== Task requirements ==
Each of the records below must be reproduced exactly.

== Data for the task ==

=-=-=

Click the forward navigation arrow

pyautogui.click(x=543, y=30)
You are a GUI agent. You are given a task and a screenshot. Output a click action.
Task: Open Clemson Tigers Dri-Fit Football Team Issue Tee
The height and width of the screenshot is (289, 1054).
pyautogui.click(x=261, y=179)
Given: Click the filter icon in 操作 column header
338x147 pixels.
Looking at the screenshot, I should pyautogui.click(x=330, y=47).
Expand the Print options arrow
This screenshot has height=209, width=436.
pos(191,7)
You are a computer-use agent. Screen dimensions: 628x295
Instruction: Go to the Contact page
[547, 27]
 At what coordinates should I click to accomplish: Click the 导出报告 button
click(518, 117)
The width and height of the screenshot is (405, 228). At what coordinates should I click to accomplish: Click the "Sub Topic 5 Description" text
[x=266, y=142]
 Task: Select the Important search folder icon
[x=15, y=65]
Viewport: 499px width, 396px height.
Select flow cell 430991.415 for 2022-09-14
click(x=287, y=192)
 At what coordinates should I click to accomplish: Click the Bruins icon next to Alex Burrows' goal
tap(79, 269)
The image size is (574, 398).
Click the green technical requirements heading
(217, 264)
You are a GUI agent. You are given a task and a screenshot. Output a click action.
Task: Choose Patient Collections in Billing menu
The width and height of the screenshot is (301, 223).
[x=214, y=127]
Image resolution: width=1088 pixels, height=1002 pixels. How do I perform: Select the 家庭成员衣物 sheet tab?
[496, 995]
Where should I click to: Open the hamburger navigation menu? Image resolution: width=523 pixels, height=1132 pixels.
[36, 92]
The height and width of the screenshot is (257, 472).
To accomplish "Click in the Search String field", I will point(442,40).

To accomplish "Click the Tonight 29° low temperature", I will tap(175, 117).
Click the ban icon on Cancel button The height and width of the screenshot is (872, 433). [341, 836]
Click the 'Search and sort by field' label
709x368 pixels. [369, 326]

=-=-=

== Your solution ==
Click the forward navigation arrow

pyautogui.click(x=543, y=30)
You are a GUI agent. You are given a task and a screenshot. Output a click action.
Task: Open Clemson Tigers Dri-Fit Football Team Issue Tee
The height and width of the screenshot is (289, 1054).
pyautogui.click(x=261, y=179)
Given: Click the filter icon in 操作 column header
338x147 pixels.
Looking at the screenshot, I should pyautogui.click(x=330, y=47).
Expand the Print options arrow
This screenshot has height=209, width=436.
pos(191,7)
You are a computer-use agent. Screen dimensions: 628x295
Instruction: Go to the Contact page
[547, 27]
 At what coordinates should I click to accomplish: Click the 导出报告 button
click(518, 117)
The width and height of the screenshot is (405, 228). At what coordinates should I click to accomplish: Click the "Sub Topic 5 Description" text
[x=266, y=142]
 Task: Select the Important search folder icon
[x=15, y=65]
Viewport: 499px width, 396px height.
Select flow cell 430991.415 for 2022-09-14
click(x=287, y=192)
 At what coordinates should I click to accomplish: Click the Bruins icon next to Alex Burrows' goal
tap(79, 269)
The image size is (574, 398).
Click the green technical requirements heading
(217, 264)
You are a GUI agent. You are given a task and a screenshot. Output a click action.
Task: Choose Patient Collections in Billing menu
The width and height of the screenshot is (301, 223).
[x=214, y=127]
Image resolution: width=1088 pixels, height=1002 pixels. How do I perform: Select the 家庭成员衣物 sheet tab?
[496, 995]
Where should I click to: Open the hamburger navigation menu? Image resolution: width=523 pixels, height=1132 pixels.
[36, 92]
The height and width of the screenshot is (257, 472).
To accomplish "Click in the Search String field", I will point(442,40).

To accomplish "Click the Tonight 29° low temperature", I will tap(175, 117).
Click the ban icon on Cancel button The height and width of the screenshot is (872, 433). [341, 836]
Click the 'Search and sort by field' label
709x368 pixels. [369, 326]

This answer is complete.